Below is the entity group code for a line: Table part group code 2 programming method The program first calls the gettfiled() function to create an NC file (the file has a .3B extension), and then uses the ssget() function to define the entity selection set (selected by the user in the processing order), which is broken into "Line" and "Arc" two types (after research found that for v12.0, the graphics entity is decomposed to the end are Line and Arc, such as Fit fitting pline after breaking the Arc, spline fitting pline is broken after the line Etc.), so the core of the program is for line and Arc. The program is transferred to the next entity to determine whether it is line or Arc. After the split, the geometric data is extracted according to the group code of line or Arc, and finally a string "B XX B YY BJGZ" is formed, and the character is added to the NC file. Go in, then call in an entity to perform a loop calculation, so that the NC files are added line by line until the entity is edited. Previous page next page
(-1.<Entity name: 60000014>)
(0."LINE")
(8."0")
(10 1.0 2.0 0.0)
(11 6.0 6.0 0.0) Group code straight line Arc 8 Layer name Layer name 10 Starting point coordinates Center coordinates 11 End point coordinates ......... 40 ......... radius 50 ......... Starting angle 51 ......... End angle 210 Extension direction Extension direction
For straight lines, the starting and ending coordinates can be extracted with 10 and 11 sets of codes, and then the origin is changed to the starting point, at which point XX and YY are the end point coordinates. Let dx1 and dx2 be the absolute values ​​of XX and YY respectively, then when dx1>dy1, G=G x and J=dx1, otherwise, G=G y and J=dy1. For arcs, the center, radius, starting angle, and ending angle can be extracted using 10, 40, 50, and 51 sets of codes. One of the problems with arcs is the calculation of the projection length J, as shown in Figure 3.

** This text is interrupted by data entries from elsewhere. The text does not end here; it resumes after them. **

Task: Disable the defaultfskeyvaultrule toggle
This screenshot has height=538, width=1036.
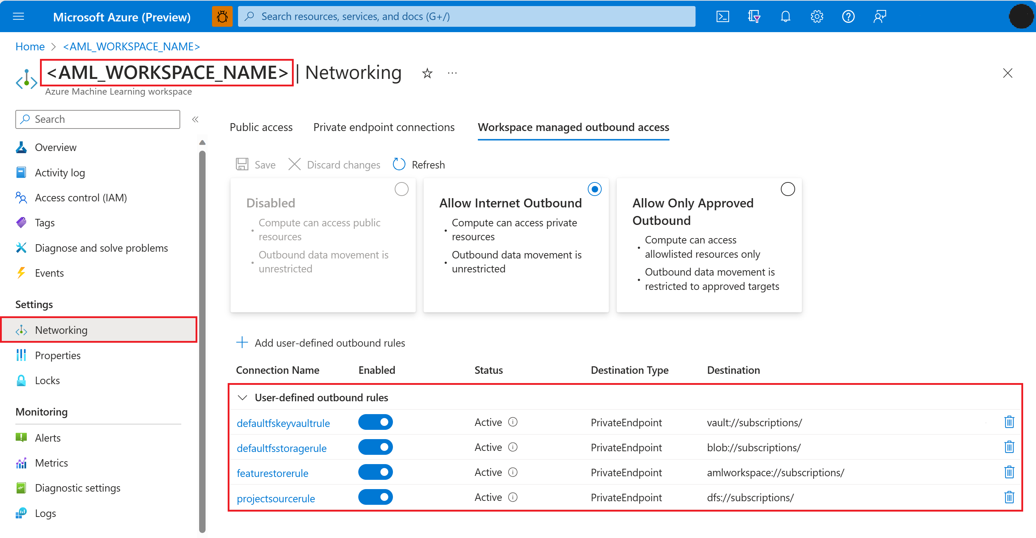Action: point(375,422)
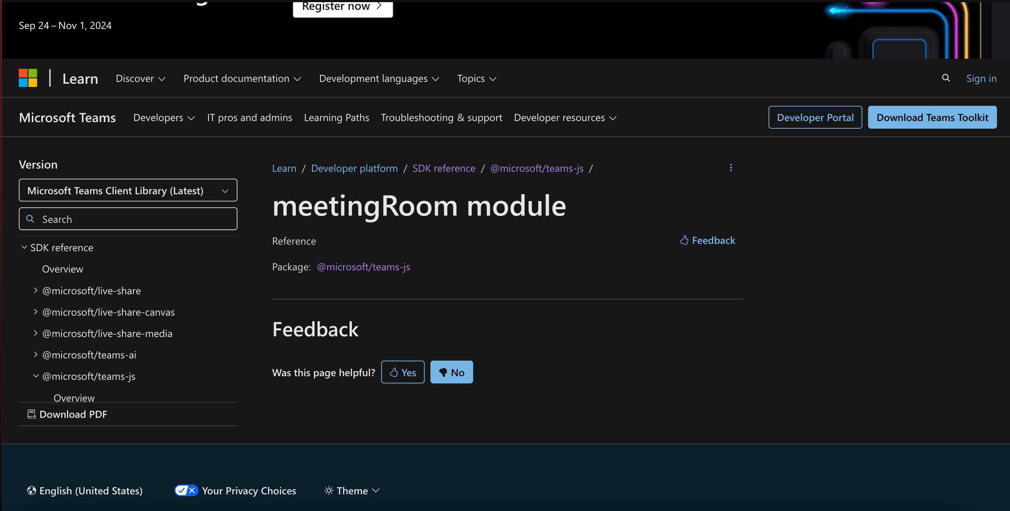The height and width of the screenshot is (511, 1010).
Task: Select the Yes helpful button
Action: (402, 372)
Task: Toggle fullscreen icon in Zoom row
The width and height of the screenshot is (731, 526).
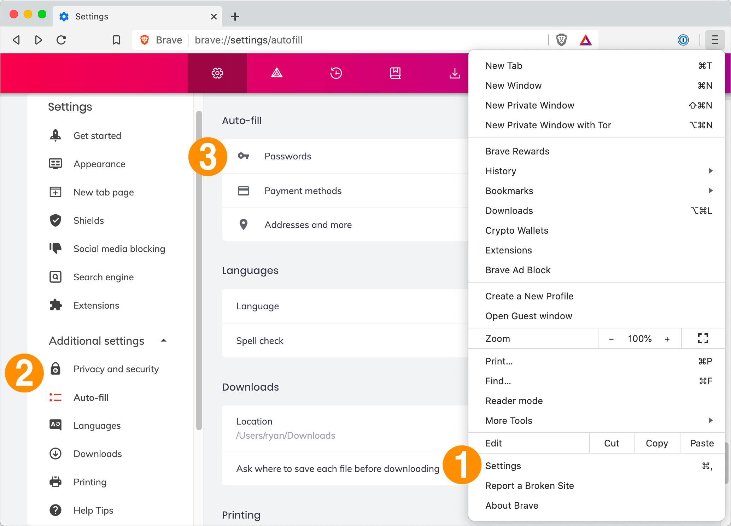Action: click(x=703, y=338)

The J calculation of the arc is divided into three cases (Fig. 3) for 1J=|Q x -Zh x | or J=|Q y -Zh y | (Q: start point, Zh: end point). For 2, move the origin to point Q, where J=|Q x +Zh x | or J=|Q y +Zh y |. For 3, move the origin to Q 1 and Q 2 to calculate Q 1 A' and Q 2 B': Q 1 A'=|Q x | or |Q y |, Q 2 B'=
|Zh x | or |Zh y |, then J=Q 1 A'+Q 2 B'+D.